Work item -> Every line of the data that includes "each" should be copied out.

Records for this exercise ->
------------------------------
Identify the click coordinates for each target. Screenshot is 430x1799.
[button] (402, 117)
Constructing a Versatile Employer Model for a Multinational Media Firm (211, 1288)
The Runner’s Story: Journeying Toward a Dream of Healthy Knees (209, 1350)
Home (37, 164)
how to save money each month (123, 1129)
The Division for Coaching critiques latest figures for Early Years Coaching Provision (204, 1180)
------------------------------
Response to the exercise ->
Identify the click coordinates for each target. Screenshot is 430x1799.
how to save money each month (123, 1129)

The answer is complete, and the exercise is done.